Thursday, April 25, 2013

North Shore Fish

Going into the second week of this great production.
The review came out today, and here it is:




‘North Shore Fish’ Explores Humanity in a Failing Fish-Processing Plant
By Katie Beth Ryan
Valley News Staff Writer
Thursday, April 25, 2013 

On the surface, there’s nothing particularly special about the people in North Shore Fish, Israel Horovitz’s drama depicting the last days of a fish processing plant that’s currently being produced by Enfield’s Shaker Bridge Theatre.
The employees at North Shore Fish clock in and pass their time on the assembly line with salty banter, talk of babies and wayward husbands, and recollections of the plant’s better days. Their humor is bawdy. They refer to people of Japanese ethnicity with one syllable. Their mobility is limited; the character of Maureen (Jeannie Hines) plans to go on a grand vacation, but it’s eventually revealed that her destination is Connecticut.
These are unsophisticated people, yet each is familiar, and that’s where much of the appeal of North Shore Fish lies. Unless you’re in the top 1 percent, you probably know people like this, whose chief concern is earning enough to pay rent and stay on time with car payments. The cast in Shaker Bridge’s North Shore Fish does an admirable job of making these characters and their struggles endearing, and there’s not a weak link among them.
North Shore Fish is set in Gloucester, Mass., a working-class seaside town that was in the headlines a few years ago when a group of teenage girls were thought to have formed a “pact” to get pregnant. In the mid-1980s, when the play is set, the fishing industry that has sustained the town for generations has hit the skids. The most immediate drama comes with the arrival of Catherine, the new government safety inspector (Kay Morton), whose professional resolve butts up against the seedy tactics of Sal (Grant Neale), the ne’er-do-well plant manager. In the past, bedding the inspector had worked to his advantage. Kay is wise not only to the plant’s shady production practices, but to Sal’s sleaziness, and his first pass at her proves to be his only one.

EXERCISE TASK:
Carry on the North Shore Fish review after its last sentence. The items play no part in this.

DATASET EXTRACT:
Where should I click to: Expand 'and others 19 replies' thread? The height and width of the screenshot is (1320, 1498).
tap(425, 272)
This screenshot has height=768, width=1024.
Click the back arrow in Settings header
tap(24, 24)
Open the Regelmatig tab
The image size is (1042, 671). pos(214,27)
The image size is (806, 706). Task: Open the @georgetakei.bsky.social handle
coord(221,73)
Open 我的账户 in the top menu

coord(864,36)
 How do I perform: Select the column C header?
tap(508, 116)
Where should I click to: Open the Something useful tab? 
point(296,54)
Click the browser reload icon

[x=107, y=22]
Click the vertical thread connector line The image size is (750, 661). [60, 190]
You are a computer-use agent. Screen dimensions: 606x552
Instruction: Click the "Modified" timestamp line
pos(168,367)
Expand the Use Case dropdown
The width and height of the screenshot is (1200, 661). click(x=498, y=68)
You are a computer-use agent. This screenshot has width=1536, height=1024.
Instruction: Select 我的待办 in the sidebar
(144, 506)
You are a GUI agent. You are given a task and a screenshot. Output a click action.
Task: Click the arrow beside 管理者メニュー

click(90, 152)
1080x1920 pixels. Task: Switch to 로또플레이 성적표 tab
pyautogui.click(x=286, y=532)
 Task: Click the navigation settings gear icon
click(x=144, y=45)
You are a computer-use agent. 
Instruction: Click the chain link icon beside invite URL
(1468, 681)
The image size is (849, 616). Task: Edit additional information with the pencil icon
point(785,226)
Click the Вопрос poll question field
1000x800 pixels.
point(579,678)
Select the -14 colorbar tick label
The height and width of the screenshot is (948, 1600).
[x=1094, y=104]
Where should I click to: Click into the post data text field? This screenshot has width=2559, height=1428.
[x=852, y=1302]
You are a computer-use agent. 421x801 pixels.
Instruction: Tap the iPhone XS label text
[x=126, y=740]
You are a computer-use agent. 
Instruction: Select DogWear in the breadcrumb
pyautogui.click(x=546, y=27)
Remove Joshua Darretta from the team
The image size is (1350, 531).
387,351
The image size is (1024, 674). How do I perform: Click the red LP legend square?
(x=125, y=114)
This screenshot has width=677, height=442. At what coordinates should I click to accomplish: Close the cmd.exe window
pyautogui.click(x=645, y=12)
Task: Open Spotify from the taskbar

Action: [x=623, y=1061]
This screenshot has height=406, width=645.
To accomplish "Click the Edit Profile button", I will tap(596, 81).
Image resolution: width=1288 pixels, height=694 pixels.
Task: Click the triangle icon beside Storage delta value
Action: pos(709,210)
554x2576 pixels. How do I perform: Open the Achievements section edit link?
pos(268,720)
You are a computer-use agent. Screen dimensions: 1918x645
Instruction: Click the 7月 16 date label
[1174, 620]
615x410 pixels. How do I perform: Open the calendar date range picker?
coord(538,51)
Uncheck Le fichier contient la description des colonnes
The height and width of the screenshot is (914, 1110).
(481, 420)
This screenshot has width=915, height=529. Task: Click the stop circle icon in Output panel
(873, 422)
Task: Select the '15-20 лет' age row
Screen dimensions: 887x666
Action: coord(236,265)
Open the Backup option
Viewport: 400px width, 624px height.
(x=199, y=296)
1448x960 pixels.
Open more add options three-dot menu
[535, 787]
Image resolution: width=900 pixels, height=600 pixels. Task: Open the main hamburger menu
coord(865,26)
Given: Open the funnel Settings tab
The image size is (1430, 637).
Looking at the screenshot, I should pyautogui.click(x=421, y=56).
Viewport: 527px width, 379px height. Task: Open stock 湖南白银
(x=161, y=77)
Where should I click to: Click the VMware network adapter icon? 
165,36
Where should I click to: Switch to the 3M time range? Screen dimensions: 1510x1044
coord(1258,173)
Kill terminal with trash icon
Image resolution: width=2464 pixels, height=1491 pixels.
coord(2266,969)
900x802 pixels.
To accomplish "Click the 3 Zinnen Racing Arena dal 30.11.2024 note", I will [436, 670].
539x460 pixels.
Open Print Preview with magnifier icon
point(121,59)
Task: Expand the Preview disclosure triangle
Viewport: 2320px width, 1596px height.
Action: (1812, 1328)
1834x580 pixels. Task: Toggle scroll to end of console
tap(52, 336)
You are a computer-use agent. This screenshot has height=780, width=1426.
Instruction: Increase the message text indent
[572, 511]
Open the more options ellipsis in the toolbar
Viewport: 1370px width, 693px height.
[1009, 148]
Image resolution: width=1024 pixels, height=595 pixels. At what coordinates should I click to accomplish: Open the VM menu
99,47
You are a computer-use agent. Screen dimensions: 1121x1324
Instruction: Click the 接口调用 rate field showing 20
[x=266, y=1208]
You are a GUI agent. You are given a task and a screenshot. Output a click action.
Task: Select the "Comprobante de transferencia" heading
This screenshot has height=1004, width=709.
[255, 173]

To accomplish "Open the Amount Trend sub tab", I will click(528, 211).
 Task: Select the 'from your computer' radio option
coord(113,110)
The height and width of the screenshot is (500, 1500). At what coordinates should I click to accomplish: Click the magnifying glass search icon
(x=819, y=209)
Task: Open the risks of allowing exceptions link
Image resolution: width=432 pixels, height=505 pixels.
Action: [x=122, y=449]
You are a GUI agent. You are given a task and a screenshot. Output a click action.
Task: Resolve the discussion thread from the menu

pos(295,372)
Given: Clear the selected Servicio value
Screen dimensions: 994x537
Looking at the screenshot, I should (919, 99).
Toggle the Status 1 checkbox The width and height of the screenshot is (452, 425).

TASK RESPONSE:
At this point in his life, Sal’s shoulders sag under the weight of every poor decision he’s made (and he’s made his share). His woman problems span the size of Gloucester, and the employees at North Shore Fish get regular exposure to Sal’s troubles through Flo (LeeAnn Hutchison), with whom he’s alternately fighting or necking like the world is about to end. Through Neale’s performance, we see a man who has managed to manipulate the people around him, but with the plant’s all-but-certain closure, is being shut out by forces beyond his control. “It ain’t my fault. I did my job,” he says defiantly. In that moment, Neale delivers us Sal in his essence: someone who has succeeded at nothing but failure his entire life.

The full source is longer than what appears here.